If I had two loaves of bread I would sell one and buy white hyacinths for the soul, wrote the philosopher Eldreth Hubbard. The phrase has always intrigued me because it speaks to the importance of the arts in our lives. It came back to me as I walked the streets of Paris, wonderfully guided by my friend, Ricki Stevenson, who runs Black Paris Tours and is expert at pointing out all manner of things, like the place where Langston Hughes lived, or the place where Josephine Baker first performed. We walked past the statue to Alexander Dumas, and the broken shackled monument to his father, a much decorated general. In soaking in black culture in Paris, I am reminded at how many Black artists fled the United States to come someplace where they could feel freer. Don't get me wrong - there is racism in Paris, too. But back in the day it was a different kind of racism. People could promenade in parks in Paris, while they couldn't be seen in public parks in the United States except in a subservient role. William Wells Brown, one of our first novelist (Clotilde: The President's Daughter) came here and repeatedly asked people where he could go, and was finally told he could go everywhere. That freedom was something he was most unaccustomed to, a freedom that many, including Frederick Douglas and Ida B. Wells, were most unaccustomed to. Paris gave them the freedom to be human, not just slaves and the descendents of slaves.

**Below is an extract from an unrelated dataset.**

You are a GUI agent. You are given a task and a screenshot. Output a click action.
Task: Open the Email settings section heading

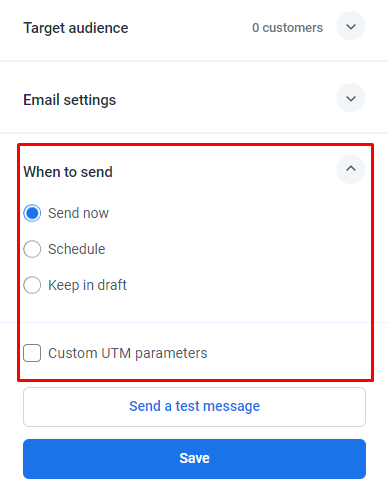pos(70,100)
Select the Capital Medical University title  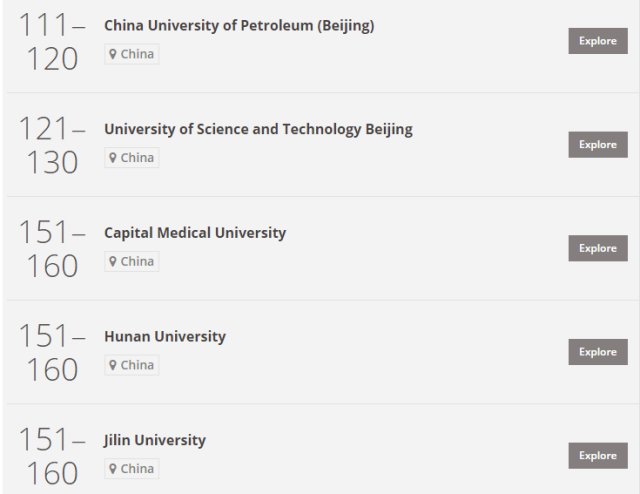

The artist Henry Ossawa Tanner (who painted "The Banjo Player" which the Clintons bought for the White House) came here because he wanted to be, simply, a painter, not a black painter. He tackled landscapes, and not much race painting, and was chided by Booker T. Washington for doing so. Tanner also became a patron of American painters, regardless of race, opening his pockets and home to any who asked for help. The questions he grappled with, black or painter or both are those post-racial questions some still grapple with in the age of Obama.
I am stuck on these white hyacinths and the arts because I just learned that the Harlem School of the Arts has closed for lack of funds, and I mourned it. What happens to the arts in a recession? One need only look at some of our schools for an answer. Some of our schools have cut out art and music, arguing that the three R's are more important. Yet, it is important to feed the soul, to nurture the white hyacinths, to ensure that our lives are more than bleak and rudimentary, but enhanced by music and painting and dance. Without having access to budgets (I'm writing from Paris, a last act before jumping on a plane), it just strikes me that the crisis that is challenging our economy might be especially challenging for the arts. The Harlem School of the Arts isn't the only artistic endeavor that is closing or cutting back. Across the country, and especially in budget strapped cities, arts are being given short shrift.
Yet if we hark back to the model of the Great Depression, we must remember that artists were employed by the federal government both as a way of stimulating the economy, and as a way of preserving important aspects of our history. For example, the narratives of former slaves were taken down during the Depression by historians and writers who had a last chance to capture that history. Parenthetically and importantly, not many African Americans were allowed this work. At the same time, it is an example of what we can do when we are committed both to employment and the arts.
This recession has dehumanized many of us, and in so many ways. People write and speak of losing their way, their esteem, and their confidence. Yet we would be all the more deprived were it not for soothing jazz music, colorful paintings, and opportunities to reflect. I both mourn the closing of the Harlem School of the Arts and implore us all to invest in white hyacinths.
Dr. Julianne Malveaux is a noted economist and president of Bennett College for Women.